MIAMI -- LeSean McCoy has accomplished a lot on the football field.
He's led the league in rushing. He's been a first-team All-Pro. He's topped 11,000 rushing yards in his 11-year career, averaging 1,000 yards per season in a career that might end up one day in the Pro Football Hall of Fame.
One thing he had never done -- at least until three weeks ago -- was take part in a playoff win by his team.
McCoy didn't get to play a lot -- participating in just one offensive snap in the Chiefs' 51-31 win over the Texans while dealing with an illness that kept him out of the team's AFC Championship win over the Titans -- but after four previous losses in playoff games with the Eagles and then Bills, he'll take it.
"It’s been 11 years. I’ve played well enough, but I’d never won a playoff game before," the former Pitt star said. "It just shows how hard it really is. I’m just enjoying the moment and embracing it with open arms."
The moment McCoy is embracing is the Super Bowl, where the Chiefs will take on the 49ers Sunday here at Hard Rock Stadium.
McCoy's role with the Chiefs hasn't been one in which he is accustomed. He's been part of a backfield-by-committee. But the 31-year-old has enjoyed the ride after being released by the Bills in August in a cost-cutting move.
He was out of work for all of two days, signing a one-year, $4-million deal with the Chiefs. The move reunited McCoy with Andy Reid, who was head coach with the Eagles when Philadelphia selected McCoy with the 53rd pick in the 2009 draft.
"I had all the different teams calling me. I talked it him and it was a different-type conversation. It was more like a father to son, uncle to nephew," McCoy said. "We just talked and had a good time. It felt like home again. He told me to come back home again, I miss you. That’s what it was. For me to be back with him is really special."
McCoy started just nine games this season, but was used as a change-of-pace along with Damien Williams and Darrel Williams. His 465 yards on 101 carries were all career lows, though he did also catch 28 passes for 181 yards, scoring five combined touchdowns.
Still, there were games this season in which he was a healthy scratch -- largely because he doesn't play special teams -- but it hasn't diminished his enthusiasm about this season.
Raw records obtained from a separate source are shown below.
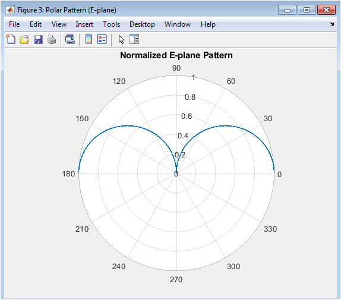Screen dimensions: 341x300
Task: Open the Property Editor panel icon
Action: pos(134,40)
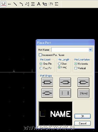98x132 pixels.
Task: Choose the right-pointing arrow port shape
Action: point(83,82)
Retirement isn't in his plans.
"I said that I would only talk about when I can’t play as well. Then I’ll start talking about retiring," McCoy said. "I can still play. I still love the game. The winning brings a lot of joy to playing. When you lose, I’ve got three contracts. Why would you play? I was talking to (veteran defensive end Terrell) Suggs about it. When you’re having fun and you’re winning, you can play forever, or at least as long as your body allows."
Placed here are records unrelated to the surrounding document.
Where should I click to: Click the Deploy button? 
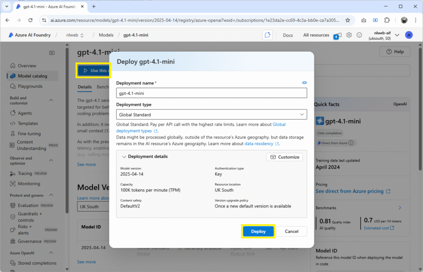point(258,231)

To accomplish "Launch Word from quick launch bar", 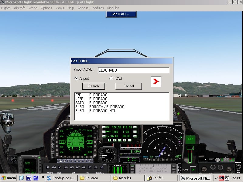I will point(29,178).
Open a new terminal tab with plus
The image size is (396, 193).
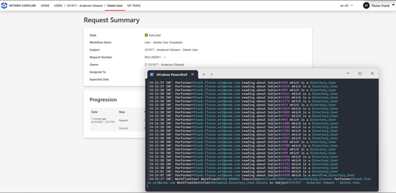click(204, 74)
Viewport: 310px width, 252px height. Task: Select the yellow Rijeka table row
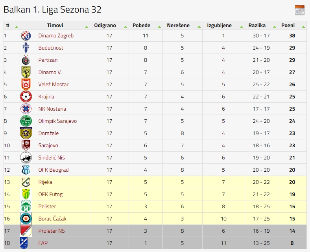(x=155, y=182)
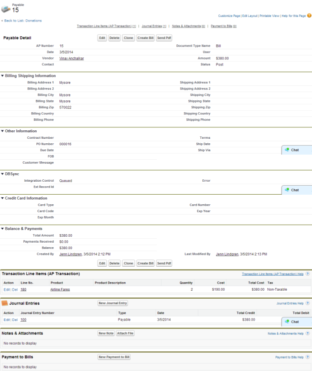Jump to Notes & Attachments [0] anchor link at top
The image size is (312, 371).
coord(189,26)
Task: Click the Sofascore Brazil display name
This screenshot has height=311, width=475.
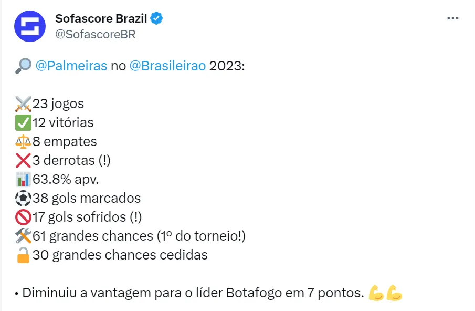Action: 102,18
McCoy, who said he's over the illness that sidelined him in the playoffs, will be the latest in a long line of former Pitt running backs to play in the Super Bowl, joining the likes of Tony Dorsett, Curtis Martin and Dion Lewis.
He's also climbing the list of the NFL's all-time leading rushers -- and Pitt's all-time leaders in the NFL.
McCoy's 11,071 yards rank 22nd all-time and third on Pitt's all-time rushing leaders in the NFL behind only Martin, who ranks 6th all-time, and Dorsett, who is 10th. Pitt is the only school with three players in NFL's top 25 all-time rushing leaders.
"We've had a lot of good players and a lot of good running backs at Pitt," McCoy told me. "I was talking to James Conner the other day, just reflecting on Pitt careers. We’ve got so many good running backs from Pitt. And we’re all tight. Curtis Martin is super cool. That’s one thing I do like about all the Pitt guys."
Getting a ring for a Super Bowl win would be a big deal among that group. Dorsett has one. So does Lewis. Martin, however, lost in his only Super Bowl appearance in his Hall of Fame career.
But more so than just winning a Super Bowl for himself, McCoy wants to win one for Reid, who has more wins than any coach in NFL history without winning a championship.
"That would mean the world me. We know how hard he works at this," McCoy said. "I remember when I was in Philly, it was the first time I saw a coach spend the night at the office. I thought that was crazy. He had a blow-up bed. He could sleep and then get up. He’s always been like a father figure for players.
"The last two weeks, there have been so many former players and even coaches from other teams who have been like, ‘Dang, we want Andy to get a ring. He deserves it. And we feel that."